### Try it:
Give back exactly the first lines of the entries below, through the line with "Task: Open Sophia Lane's profile avatar".

Collected data entries:
__________________________________________________
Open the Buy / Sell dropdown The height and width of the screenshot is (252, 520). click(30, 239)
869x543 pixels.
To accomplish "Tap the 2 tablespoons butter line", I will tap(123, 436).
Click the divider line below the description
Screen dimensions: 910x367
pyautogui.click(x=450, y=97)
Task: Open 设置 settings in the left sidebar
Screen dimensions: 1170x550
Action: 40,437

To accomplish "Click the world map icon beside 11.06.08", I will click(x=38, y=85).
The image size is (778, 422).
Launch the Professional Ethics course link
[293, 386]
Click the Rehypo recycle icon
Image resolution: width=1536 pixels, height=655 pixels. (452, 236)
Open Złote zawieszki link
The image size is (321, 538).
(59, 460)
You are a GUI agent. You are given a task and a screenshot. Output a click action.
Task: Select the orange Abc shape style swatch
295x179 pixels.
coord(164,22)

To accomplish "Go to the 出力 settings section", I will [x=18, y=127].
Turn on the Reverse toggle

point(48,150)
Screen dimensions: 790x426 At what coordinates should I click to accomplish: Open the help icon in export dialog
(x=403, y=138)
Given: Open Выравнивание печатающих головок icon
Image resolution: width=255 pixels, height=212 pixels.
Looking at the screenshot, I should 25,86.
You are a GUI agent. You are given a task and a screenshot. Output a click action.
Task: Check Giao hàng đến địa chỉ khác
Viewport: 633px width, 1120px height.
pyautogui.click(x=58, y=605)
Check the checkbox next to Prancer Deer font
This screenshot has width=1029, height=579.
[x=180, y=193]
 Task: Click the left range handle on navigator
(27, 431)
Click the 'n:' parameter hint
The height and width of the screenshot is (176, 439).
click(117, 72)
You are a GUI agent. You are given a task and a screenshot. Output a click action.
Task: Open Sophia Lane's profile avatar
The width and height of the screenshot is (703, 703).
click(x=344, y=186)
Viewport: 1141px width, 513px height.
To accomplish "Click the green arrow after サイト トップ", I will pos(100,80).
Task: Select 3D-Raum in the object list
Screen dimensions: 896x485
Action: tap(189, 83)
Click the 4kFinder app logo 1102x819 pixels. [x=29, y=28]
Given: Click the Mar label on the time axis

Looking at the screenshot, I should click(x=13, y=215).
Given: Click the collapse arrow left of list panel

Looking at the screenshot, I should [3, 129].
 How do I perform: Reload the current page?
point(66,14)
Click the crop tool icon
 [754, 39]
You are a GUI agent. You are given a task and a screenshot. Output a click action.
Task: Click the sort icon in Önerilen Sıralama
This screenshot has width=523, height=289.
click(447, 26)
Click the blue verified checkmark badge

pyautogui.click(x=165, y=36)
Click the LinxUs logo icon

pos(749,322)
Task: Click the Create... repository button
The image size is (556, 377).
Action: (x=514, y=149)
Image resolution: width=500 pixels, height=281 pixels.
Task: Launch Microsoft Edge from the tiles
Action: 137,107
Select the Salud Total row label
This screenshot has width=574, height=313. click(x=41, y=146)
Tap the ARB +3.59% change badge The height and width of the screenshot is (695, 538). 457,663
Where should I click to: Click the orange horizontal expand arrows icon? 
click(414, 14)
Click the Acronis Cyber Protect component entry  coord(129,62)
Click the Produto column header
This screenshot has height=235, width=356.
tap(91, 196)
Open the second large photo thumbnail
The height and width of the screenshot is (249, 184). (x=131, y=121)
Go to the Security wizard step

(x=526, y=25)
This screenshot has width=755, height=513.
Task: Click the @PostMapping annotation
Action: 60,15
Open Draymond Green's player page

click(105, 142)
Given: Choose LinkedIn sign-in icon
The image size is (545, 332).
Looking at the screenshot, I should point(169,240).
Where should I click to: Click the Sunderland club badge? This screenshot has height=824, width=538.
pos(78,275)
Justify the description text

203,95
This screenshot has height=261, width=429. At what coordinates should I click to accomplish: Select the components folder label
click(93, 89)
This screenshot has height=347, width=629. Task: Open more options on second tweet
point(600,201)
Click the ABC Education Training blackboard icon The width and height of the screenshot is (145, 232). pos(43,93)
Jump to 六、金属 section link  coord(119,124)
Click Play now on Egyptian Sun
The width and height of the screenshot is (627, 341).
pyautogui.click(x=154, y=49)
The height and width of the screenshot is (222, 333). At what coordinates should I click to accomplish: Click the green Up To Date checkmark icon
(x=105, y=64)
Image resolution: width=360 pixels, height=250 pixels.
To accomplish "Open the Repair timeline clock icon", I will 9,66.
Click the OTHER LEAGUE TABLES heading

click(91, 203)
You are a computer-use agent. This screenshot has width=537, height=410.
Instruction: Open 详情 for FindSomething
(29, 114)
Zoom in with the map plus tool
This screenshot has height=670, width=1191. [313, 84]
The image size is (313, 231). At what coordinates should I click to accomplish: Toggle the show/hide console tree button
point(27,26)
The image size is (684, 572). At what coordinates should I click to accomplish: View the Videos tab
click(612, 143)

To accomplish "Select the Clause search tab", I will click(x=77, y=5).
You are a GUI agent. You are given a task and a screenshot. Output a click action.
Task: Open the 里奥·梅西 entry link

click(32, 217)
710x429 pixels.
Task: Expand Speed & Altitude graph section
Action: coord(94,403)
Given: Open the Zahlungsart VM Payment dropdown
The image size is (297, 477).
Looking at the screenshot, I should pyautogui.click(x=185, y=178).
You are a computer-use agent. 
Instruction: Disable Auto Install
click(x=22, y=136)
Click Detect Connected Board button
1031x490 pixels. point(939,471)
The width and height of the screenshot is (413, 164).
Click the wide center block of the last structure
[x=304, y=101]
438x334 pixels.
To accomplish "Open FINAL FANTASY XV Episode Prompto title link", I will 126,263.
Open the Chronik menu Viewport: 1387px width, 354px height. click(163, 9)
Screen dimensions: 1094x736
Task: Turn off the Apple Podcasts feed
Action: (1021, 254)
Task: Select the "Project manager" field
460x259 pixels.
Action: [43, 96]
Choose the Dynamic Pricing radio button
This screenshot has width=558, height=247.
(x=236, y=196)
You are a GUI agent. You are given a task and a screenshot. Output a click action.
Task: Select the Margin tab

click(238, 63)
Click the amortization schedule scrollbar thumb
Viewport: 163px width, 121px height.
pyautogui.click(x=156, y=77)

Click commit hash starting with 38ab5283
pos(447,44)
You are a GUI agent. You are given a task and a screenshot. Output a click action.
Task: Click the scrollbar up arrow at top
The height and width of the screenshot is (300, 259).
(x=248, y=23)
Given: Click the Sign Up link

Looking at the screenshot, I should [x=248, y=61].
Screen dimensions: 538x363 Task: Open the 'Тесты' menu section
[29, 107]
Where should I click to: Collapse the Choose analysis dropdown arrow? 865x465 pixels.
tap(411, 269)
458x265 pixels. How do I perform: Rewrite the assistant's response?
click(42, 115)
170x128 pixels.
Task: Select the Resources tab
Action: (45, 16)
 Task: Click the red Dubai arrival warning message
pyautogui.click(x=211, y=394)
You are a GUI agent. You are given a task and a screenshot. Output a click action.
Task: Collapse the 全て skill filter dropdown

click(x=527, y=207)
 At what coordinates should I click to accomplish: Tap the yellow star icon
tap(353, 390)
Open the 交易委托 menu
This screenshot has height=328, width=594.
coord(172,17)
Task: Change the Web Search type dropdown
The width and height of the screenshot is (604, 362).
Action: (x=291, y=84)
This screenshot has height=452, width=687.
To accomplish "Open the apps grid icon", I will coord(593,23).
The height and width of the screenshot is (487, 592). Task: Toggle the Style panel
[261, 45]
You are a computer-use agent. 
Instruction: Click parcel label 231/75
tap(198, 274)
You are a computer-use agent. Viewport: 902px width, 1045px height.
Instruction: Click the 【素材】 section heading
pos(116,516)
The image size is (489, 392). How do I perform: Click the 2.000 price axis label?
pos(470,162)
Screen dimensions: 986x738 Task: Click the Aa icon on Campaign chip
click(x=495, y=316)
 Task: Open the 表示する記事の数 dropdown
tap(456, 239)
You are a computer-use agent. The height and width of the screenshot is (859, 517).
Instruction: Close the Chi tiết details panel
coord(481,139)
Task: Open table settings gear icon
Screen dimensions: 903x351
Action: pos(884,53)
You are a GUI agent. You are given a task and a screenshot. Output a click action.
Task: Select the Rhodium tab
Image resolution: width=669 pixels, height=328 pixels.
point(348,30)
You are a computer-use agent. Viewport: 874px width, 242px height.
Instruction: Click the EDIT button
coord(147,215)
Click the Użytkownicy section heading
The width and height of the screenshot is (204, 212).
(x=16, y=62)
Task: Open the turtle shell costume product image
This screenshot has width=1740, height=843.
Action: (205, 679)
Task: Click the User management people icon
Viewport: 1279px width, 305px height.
__________________________________________________
### Your response:
Open the Buy / Sell dropdown The height and width of the screenshot is (252, 520). click(30, 239)
869x543 pixels.
To accomplish "Tap the 2 tablespoons butter line", I will tap(123, 436).
Click the divider line below the description
Screen dimensions: 910x367
pyautogui.click(x=450, y=97)
Task: Open 设置 settings in the left sidebar
Screen dimensions: 1170x550
Action: 40,437

To accomplish "Click the world map icon beside 11.06.08", I will click(x=38, y=85).
The image size is (778, 422).
Launch the Professional Ethics course link
[293, 386]
Click the Rehypo recycle icon
Image resolution: width=1536 pixels, height=655 pixels. (452, 236)
Open Złote zawieszki link
The image size is (321, 538).
(59, 460)
You are a GUI agent. You are given a task and a screenshot. Output a click action.
Task: Select the orange Abc shape style swatch
295x179 pixels.
coord(164,22)

To accomplish "Go to the 出力 settings section", I will [x=18, y=127].
Turn on the Reverse toggle

point(48,150)
Screen dimensions: 790x426 At what coordinates should I click to accomplish: Open the help icon in export dialog
(x=403, y=138)
Given: Open Выравнивание печатающих головок icon
Image resolution: width=255 pixels, height=212 pixels.
Looking at the screenshot, I should 25,86.
You are a GUI agent. You are given a task and a screenshot. Output a click action.
Task: Check Giao hàng đến địa chỉ khác
Viewport: 633px width, 1120px height.
pyautogui.click(x=58, y=605)
Check the checkbox next to Prancer Deer font
This screenshot has width=1029, height=579.
[x=180, y=193]
 Task: Click the left range handle on navigator
(27, 431)
Click the 'n:' parameter hint
The height and width of the screenshot is (176, 439).
click(117, 72)
You are a GUI agent. You are given a task and a screenshot. Output a click action.
Task: Open Sophia Lane's profile avatar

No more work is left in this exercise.